----- Record set -----
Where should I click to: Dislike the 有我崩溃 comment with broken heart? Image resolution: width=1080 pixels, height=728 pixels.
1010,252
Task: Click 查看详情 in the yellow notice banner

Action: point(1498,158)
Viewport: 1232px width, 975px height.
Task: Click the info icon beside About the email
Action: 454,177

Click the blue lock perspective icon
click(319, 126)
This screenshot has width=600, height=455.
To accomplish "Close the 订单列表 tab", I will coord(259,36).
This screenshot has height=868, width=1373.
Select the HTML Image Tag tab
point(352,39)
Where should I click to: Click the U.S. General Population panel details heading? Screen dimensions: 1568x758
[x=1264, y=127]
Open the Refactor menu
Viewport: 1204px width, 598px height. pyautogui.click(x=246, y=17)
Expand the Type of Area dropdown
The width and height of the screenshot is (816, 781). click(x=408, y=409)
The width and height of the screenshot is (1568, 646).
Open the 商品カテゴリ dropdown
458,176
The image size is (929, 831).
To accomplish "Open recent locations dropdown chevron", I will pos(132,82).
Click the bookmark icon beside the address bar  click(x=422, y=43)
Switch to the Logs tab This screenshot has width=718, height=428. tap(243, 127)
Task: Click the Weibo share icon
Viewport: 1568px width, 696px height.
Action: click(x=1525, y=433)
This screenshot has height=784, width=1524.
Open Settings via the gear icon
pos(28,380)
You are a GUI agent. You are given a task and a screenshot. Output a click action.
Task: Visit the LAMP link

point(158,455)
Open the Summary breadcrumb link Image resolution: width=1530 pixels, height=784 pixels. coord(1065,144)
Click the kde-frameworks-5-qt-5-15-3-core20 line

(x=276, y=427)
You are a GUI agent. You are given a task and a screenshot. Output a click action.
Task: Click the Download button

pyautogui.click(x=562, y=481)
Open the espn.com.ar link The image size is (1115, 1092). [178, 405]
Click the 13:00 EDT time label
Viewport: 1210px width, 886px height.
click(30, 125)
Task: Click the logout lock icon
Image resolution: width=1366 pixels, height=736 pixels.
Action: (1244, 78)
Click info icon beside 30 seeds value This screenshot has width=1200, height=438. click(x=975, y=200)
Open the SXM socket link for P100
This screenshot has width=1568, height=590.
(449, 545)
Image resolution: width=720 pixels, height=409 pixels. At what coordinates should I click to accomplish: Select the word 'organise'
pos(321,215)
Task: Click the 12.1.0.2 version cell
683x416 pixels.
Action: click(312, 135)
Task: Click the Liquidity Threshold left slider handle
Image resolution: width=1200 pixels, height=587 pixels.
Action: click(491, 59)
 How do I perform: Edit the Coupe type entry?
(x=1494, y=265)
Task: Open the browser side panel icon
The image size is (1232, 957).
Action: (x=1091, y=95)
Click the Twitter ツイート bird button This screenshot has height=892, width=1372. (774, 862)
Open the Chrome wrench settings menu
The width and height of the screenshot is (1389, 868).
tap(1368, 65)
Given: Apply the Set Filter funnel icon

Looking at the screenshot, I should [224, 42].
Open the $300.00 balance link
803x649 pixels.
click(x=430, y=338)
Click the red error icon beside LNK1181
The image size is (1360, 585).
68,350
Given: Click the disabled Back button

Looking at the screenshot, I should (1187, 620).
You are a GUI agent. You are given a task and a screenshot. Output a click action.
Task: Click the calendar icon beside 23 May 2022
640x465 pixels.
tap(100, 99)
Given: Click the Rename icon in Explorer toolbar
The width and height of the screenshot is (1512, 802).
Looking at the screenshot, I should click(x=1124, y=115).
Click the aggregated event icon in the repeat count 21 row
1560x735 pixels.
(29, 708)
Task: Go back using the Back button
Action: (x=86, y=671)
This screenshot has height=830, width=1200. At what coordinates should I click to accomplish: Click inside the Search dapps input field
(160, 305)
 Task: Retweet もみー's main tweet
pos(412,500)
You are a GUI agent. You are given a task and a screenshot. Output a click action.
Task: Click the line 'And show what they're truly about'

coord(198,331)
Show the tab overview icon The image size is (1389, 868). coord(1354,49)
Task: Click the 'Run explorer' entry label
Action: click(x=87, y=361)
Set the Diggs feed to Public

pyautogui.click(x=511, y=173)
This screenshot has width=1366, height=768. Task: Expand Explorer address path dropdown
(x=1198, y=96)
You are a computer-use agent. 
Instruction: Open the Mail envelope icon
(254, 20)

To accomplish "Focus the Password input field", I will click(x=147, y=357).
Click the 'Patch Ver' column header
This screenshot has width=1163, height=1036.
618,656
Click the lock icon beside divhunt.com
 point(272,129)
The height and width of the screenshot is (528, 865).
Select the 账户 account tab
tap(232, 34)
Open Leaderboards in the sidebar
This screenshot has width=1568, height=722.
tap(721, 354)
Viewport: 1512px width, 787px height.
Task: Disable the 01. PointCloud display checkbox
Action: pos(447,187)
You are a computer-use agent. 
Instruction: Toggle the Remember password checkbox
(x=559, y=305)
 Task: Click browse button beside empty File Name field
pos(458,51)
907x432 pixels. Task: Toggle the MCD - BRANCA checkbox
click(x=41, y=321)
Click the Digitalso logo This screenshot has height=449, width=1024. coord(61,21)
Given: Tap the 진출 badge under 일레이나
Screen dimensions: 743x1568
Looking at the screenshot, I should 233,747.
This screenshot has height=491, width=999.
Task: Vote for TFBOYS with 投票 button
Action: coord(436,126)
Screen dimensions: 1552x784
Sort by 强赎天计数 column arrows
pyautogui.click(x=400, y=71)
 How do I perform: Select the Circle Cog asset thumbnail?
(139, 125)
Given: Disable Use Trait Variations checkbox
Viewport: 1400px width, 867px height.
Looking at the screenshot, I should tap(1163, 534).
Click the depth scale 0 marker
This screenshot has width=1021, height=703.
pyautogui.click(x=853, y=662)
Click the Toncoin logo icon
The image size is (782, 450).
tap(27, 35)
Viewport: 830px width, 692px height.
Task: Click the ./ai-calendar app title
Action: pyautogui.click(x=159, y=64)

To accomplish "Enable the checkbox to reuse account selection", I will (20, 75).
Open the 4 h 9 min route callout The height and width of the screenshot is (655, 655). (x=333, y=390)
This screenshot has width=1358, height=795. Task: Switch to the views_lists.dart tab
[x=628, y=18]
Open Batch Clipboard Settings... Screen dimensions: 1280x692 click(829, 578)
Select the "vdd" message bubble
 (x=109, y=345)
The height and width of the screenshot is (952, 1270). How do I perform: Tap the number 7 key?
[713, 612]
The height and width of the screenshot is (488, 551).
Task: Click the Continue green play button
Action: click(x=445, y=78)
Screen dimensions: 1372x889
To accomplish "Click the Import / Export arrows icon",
-----
● To do
Turn every line of the items above into a numbered list, skipping the blank lines.

● The completed task
1. Where should I click to: Dislike the 有我崩溃 comment with broken heart? Image resolution: width=1080 pixels, height=728 pixels.
2. 1010,252
3. Task: Click 查看详情 in the yellow notice banner
4. Action: point(1498,158)
5. Viewport: 1232px width, 975px height.
6. Task: Click the info icon beside About the email
7. Action: 454,177
8. Click the blue lock perspective icon
9. click(319, 126)
10. This screenshot has width=600, height=455.
11. To accomplish "Close the 订单列表 tab", I will coord(259,36).
12. This screenshot has height=868, width=1373.
13. Select the HTML Image Tag tab
14. point(352,39)
15. Where should I click to: Click the U.S. General Population panel details heading? Screen dimensions: 1568x758
16. [x=1264, y=127]
17. Open the Refactor menu
18. Viewport: 1204px width, 598px height. pyautogui.click(x=246, y=17)
19. Expand the Type of Area dropdown
20. The width and height of the screenshot is (816, 781). click(x=408, y=409)
21. The width and height of the screenshot is (1568, 646).
22. Open the 商品カテゴリ dropdown
23. 458,176
24. The image size is (929, 831).
25. To accomplish "Open recent locations dropdown chevron", I will pos(132,82).
26. Click the bookmark icon beside the address bar  click(x=422, y=43)
27. Switch to the Logs tab This screenshot has width=718, height=428. tap(243, 127)
28. Task: Click the Weibo share icon
29. Viewport: 1568px width, 696px height.
30. Action: click(x=1525, y=433)
31. This screenshot has height=784, width=1524.
32. Open Settings via the gear icon
33. pos(28,380)
34. You are a GUI agent. You are given a task and a screenshot. Output a click action.
35. Task: Visit the LAMP link
36. point(158,455)
37. Open the Summary breadcrumb link Image resolution: width=1530 pixels, height=784 pixels. coord(1065,144)
38. Click the kde-frameworks-5-qt-5-15-3-core20 line
39. (x=276, y=427)
40. You are a GUI agent. You are given a task and a screenshot. Output a click action.
41. Task: Click the Download button
42. pyautogui.click(x=562, y=481)
43. Open the espn.com.ar link The image size is (1115, 1092). [178, 405]
44. Click the 13:00 EDT time label
45. Viewport: 1210px width, 886px height.
46. click(30, 125)
47. Task: Click the logout lock icon
48. Image resolution: width=1366 pixels, height=736 pixels.
49. Action: (1244, 78)
50. Click info icon beside 30 seeds value This screenshot has width=1200, height=438. click(x=975, y=200)
51. Open the SXM socket link for P100
52. This screenshot has width=1568, height=590.
53. (449, 545)
54. Image resolution: width=720 pixels, height=409 pixels. At what coordinates should I click to accomplish: Select the word 'organise'
55. pos(321,215)
56. Task: Click the 12.1.0.2 version cell
57. 683x416 pixels.
58. Action: click(312, 135)
59. Task: Click the Liquidity Threshold left slider handle
60. Image resolution: width=1200 pixels, height=587 pixels.
61. Action: click(491, 59)
62.  How do I perform: Edit the Coupe type entry?
63. (x=1494, y=265)
64. Task: Open the browser side panel icon
65. The image size is (1232, 957).
66. Action: (x=1091, y=95)
67. Click the Twitter ツイート bird button This screenshot has height=892, width=1372. (774, 862)
68. Open the Chrome wrench settings menu
69. The width and height of the screenshot is (1389, 868).
70. tap(1368, 65)
71. Given: Apply the Set Filter funnel icon
72. Looking at the screenshot, I should [224, 42].
73. Open the $300.00 balance link
74. 803x649 pixels.
75. click(x=430, y=338)
76. Click the red error icon beside LNK1181
77. The image size is (1360, 585).
78. 68,350
79. Given: Click the disabled Back button
80. Looking at the screenshot, I should (1187, 620).
81. You are a GUI agent. You are given a task and a screenshot. Output a click action.
82. Task: Click the calendar icon beside 23 May 2022
83. 640x465 pixels.
84. tap(100, 99)
85. Given: Click the Rename icon in Explorer toolbar
86. The width and height of the screenshot is (1512, 802).
87. Looking at the screenshot, I should click(x=1124, y=115).
88. Click the aggregated event icon in the repeat count 21 row
89. 1560x735 pixels.
90. (29, 708)
91. Task: Go back using the Back button
92. Action: (x=86, y=671)
93. This screenshot has height=830, width=1200. At what coordinates should I click to accomplish: Click inside the Search dapps input field
94. (160, 305)
95.  Task: Retweet もみー's main tweet
96. pos(412,500)
97. You are a GUI agent. You are given a task and a screenshot. Output a click action.
98. Task: Click the line 'And show what they're truly about'
99. coord(198,331)
100. Show the tab overview icon The image size is (1389, 868). coord(1354,49)
101. Task: Click the 'Run explorer' entry label
102. Action: click(x=87, y=361)
103. Set the Diggs feed to Public
104. pyautogui.click(x=511, y=173)
105. This screenshot has width=1366, height=768. Task: Expand Explorer address path dropdown
106. (x=1198, y=96)
107. You are a computer-use agent. 
108. Instruction: Open the Mail envelope icon
109. (254, 20)
110. To accomplish "Focus the Password input field", I will click(x=147, y=357).
111. Click the 'Patch Ver' column header
112. This screenshot has width=1163, height=1036.
113. 618,656
114. Click the lock icon beside divhunt.com
115.  point(272,129)
116. The height and width of the screenshot is (528, 865).
117. Select the 账户 account tab
118. tap(232, 34)
119. Open Leaderboards in the sidebar
120. This screenshot has width=1568, height=722.
121. tap(721, 354)
122. Viewport: 1512px width, 787px height.
123. Task: Disable the 01. PointCloud display checkbox
124. Action: pos(447,187)
125. You are a computer-use agent. 
126. Instruction: Toggle the Remember password checkbox
127. (x=559, y=305)
128.  Task: Click browse button beside empty File Name field
129. pos(458,51)
130. 907x432 pixels. Task: Toggle the MCD - BRANCA checkbox
131. click(x=41, y=321)
132. Click the Digitalso logo This screenshot has height=449, width=1024. coord(61,21)
133. Given: Tap the 진출 badge under 일레이나
134. Screen dimensions: 743x1568
135. Looking at the screenshot, I should 233,747.
136. This screenshot has height=491, width=999.
137. Task: Vote for TFBOYS with 投票 button
138. Action: coord(436,126)
139. Screen dimensions: 1552x784
140. Sort by 强赎天计数 column arrows
141. pyautogui.click(x=400, y=71)
142.  How do I perform: Select the Circle Cog asset thumbnail?
143. (139, 125)
144. Given: Disable Use Trait Variations checkbox
145. Viewport: 1400px width, 867px height.
146. Looking at the screenshot, I should tap(1163, 534).
147. Click the depth scale 0 marker
148. This screenshot has width=1021, height=703.
149. pyautogui.click(x=853, y=662)
150. Click the Toncoin logo icon
151. The image size is (782, 450).
152. tap(27, 35)
153. Viewport: 830px width, 692px height.
154. Task: Click the ./ai-calendar app title
155. Action: pyautogui.click(x=159, y=64)
156. To accomplish "Enable the checkbox to reuse account selection", I will (20, 75).
157. Open the 4 h 9 min route callout The height and width of the screenshot is (655, 655). (x=333, y=390)
158. This screenshot has width=1358, height=795. Task: Switch to the views_lists.dart tab
159. [x=628, y=18]
160. Open Batch Clipboard Settings... Screen dimensions: 1280x692 click(829, 578)
161. Select the "vdd" message bubble
162.  (x=109, y=345)
163. The height and width of the screenshot is (952, 1270). How do I perform: Tap the number 7 key?
164. [713, 612]
165. The height and width of the screenshot is (488, 551).
166. Task: Click the Continue green play button
167. Action: click(x=445, y=78)
168. Screen dimensions: 1372x889
169. To accomplish "Click the Import / Export arrows icon",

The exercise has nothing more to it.